The findings are important because NSAIDs are so widely available and commonly used, commented lead study author Morten Lamberts, MD, PhD, Department of Cardiology, Gentofte University Hospital, Hellerup, Denmark.

“Any safety issues are a major public health concern,” said Dr Lamberts. “Patients should know that it’s possible that even over-the-counter drugs might put them at increased bleeding and thromboembolic risk.”

The study is published in the November 18 issue of Annals of Internal Medicine.
The researchers used data from the Denmark’s National Patient Registry, which contains information on hospitalizations and on dosage, strength, and date of dispensed prescription drugs. The analysis included 150,900 patients, median age 75 years, who were hospitalized with a first-time diagnosis of AF between 1997 and 2011. During a median follow-up of 6.2 years, 35.6% of patients were prescribed an NSAID.
Study participants had a mean HAS-BLED (hypertension, abnormal renal/liver function, stroke, bleeding history or predisposition, labile international normalized ratio, elderly, drugs/alcohol concomitantly) score of 1.5 and mean CHA2DS2VASc (congestive heart failure, hypertension, age ≥75 years, diabetes mellitus, stroke, vascular disease, sex) score of 2.8. Approximately 70% were being treated with an antiplatelet or oral anticoagulant.
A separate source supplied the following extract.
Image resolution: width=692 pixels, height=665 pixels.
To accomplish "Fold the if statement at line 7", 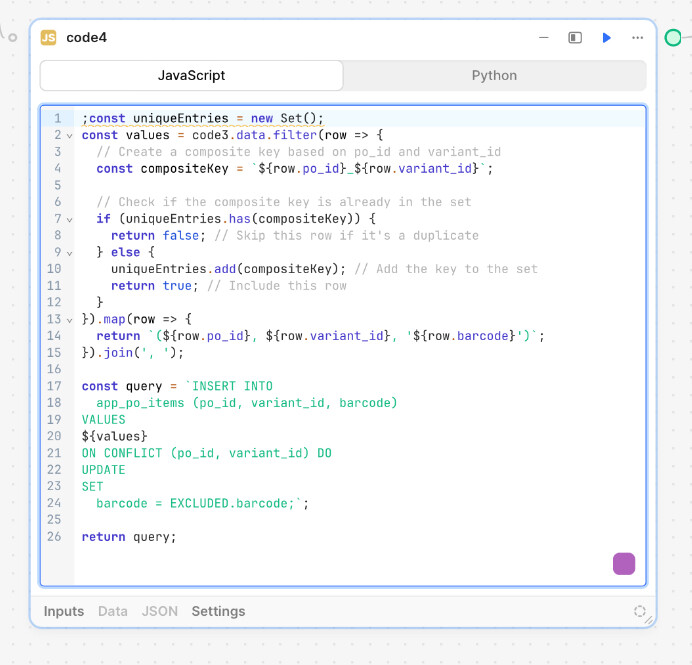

Investigators categorized rofecoxib and celecoxib as selective COX-2 inhibitors and ibuprofen, diclofenac, and naproxen as nonselective NSAIDs. Since 2001, ibuprofen has been the only NSAID available in Denmark without a prescription, but only in low doses and in limited quantities. Since that time, this agent has accounted for 15% to 20% of all NSAID sales.

The study showed that serious bleeding events, including intracranial and gastrointestinal bleeding, occurred in 11.4% of the patients and thromboembolic events in 13.0%. The absolute risk for serious bleeding with 14 days of continuous NSAID exposure was 3.5 events per 1000 patients vs 1.5 events per 1000 patients without NSAID exposure, with an absolute risk difference of 1.9 events per 1000 patients. In patients selected for oral anticoagulant therapy, the absolute risk difference was 2.5 events per 1000 patients.

“This suggests a serious bleeding event in 1 of 400 to 500 patients exposed to an NSAID for 14 days,” the authors write.